The proteins that make up the human lens are among the oldest in the body, forming at about 4 weeks after fertilization. The majority are crystallins, a family of proteins that allow the eye to focus and keep the lens clear. Two of the most abundant crystallins, CRYAA and CRYAB, are produced in response to stress or injury. They act as chaperones, identifying and binding to damaged and misfolded proteins in the lens, preventing them from aggregating. But over the years, as damaged proteins accumulate in the lens, these chaperones become overwhelmed. The mutated proteins then clump together, blocking light and producing the tell-tale cloudiness of cataracts.
To treat the condition without surgery—which is out of reach for many patients in developing nations—researchers have looked to drug treatments. Although boosting the function of CRYAA and CRYAB seems to be a good target, developing a therapeutic has been challenging. Most drugs that act on disease-related proteins work by changing how the protein functions, something scientists can measure by monitoring the protein’s enzymatic activity. CRYAA, CRYAB, and similar proteins are known as “undruggable” because their activity can’t be measured, says Jason Gestwicki, a biochemist at the University of California (UC), San Francisco, and a senior author of the new study, published online today in Science.

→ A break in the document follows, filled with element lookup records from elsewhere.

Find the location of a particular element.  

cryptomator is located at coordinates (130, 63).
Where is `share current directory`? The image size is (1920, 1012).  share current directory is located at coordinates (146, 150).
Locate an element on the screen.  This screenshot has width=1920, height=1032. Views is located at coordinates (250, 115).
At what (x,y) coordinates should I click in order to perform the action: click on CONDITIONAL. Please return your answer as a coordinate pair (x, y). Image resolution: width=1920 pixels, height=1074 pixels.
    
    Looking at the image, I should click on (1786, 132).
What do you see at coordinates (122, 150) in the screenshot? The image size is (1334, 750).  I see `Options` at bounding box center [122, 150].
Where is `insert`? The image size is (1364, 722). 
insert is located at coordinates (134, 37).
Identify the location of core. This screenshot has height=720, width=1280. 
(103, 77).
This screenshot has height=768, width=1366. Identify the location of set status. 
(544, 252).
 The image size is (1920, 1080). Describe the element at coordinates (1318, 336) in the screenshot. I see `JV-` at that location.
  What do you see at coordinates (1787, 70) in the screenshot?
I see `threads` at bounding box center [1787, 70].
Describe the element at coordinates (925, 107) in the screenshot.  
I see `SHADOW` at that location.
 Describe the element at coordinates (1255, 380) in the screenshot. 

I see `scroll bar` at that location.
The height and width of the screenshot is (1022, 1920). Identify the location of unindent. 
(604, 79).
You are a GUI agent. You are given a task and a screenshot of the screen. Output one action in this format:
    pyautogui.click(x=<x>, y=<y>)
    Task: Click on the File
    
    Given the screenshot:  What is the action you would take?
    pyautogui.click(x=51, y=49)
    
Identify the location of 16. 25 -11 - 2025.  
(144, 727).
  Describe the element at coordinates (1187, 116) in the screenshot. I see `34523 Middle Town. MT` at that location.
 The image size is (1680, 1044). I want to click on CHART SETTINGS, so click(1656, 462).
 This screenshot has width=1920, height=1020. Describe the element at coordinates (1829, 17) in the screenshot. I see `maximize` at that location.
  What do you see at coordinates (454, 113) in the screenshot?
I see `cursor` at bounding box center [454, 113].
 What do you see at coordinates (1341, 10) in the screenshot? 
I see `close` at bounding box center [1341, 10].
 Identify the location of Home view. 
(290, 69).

Gestwicki’s team decided to use a technology called differential scanning fluorimetry, which allows scientists to measure the temperature at which a target protein begins to melt. They analyzed CRYAA and CRYAB and discovered that in one type of hereditary cataract, CRYAB takes on a mutant form with a much higher melting temperature than its normal version. If they could find a molecule that would bind to the mutant CRYAB protein and lower its melting temperature back to that of a healthy CRYAB, they speculated, CRYAB should function normally and prevent damaged proteins from clumping in the lens. The researchers turned to a bank of 2450 molecules that exhibited similar properties to CRYAA and CRYAB. They added molecules to the mutant CRYAB, looking for one that would stabilize their target. They settled on compound 29, a steroid found naturally in the bloodstream but not in the lens, which has no blood supply. Mice with age-related and hereditary cataracts received drops in the right eye, whereas the left eye went untreated. After just a few weeks, the treated eye was visibly clearer, says Gestwicki, who conducted the work while at the University of Michigan. Cataract severity is measured on a scale of zero to four, with four being the worst case. On average, mice in the study had about a one-grade improvement in cataract severity after 4 weeks of treatment.
This is the second study this year to find that eye drops made from a class of steroids called sterols can successfully reverse cataracts. In July, researchers from UC San Diego reported that lanosterol, a steroid found in the human eye, reversed cataracts in dogs.
“It’s a me-too paper in the sense that this new study also treated cataracts with a sterol,” Quinlan says. “But they arrived at the same conclusion by completely different routes. That’s the way excellent science is done, and [it’s] something that should get philanthropists and pharma excited.”
One key difference between the two studies is the way the different steroids were administered. The dog study administered the drug both by injection into the eye and eye drops. The new study used only eye drops.
There’s still a lot to uncover before either study can move into clinical trials, Quinlan notes. The lens in the human eye is very different from those in mice or dogs, and neither study explains how the steroids work on cataracts. “Mechanistically, we really don’t know what’s going on here. It’s a black box.”
Figuring out how the treatment reverses cataracts is the team’s next task, a key step toward clinical trials, which Gestwicki hopes to launch in the next year. ViewPoint Therapeutics, a biotech company he co-founded in San Francisco, California, holds the license to the technology and will launch more animal studies soon.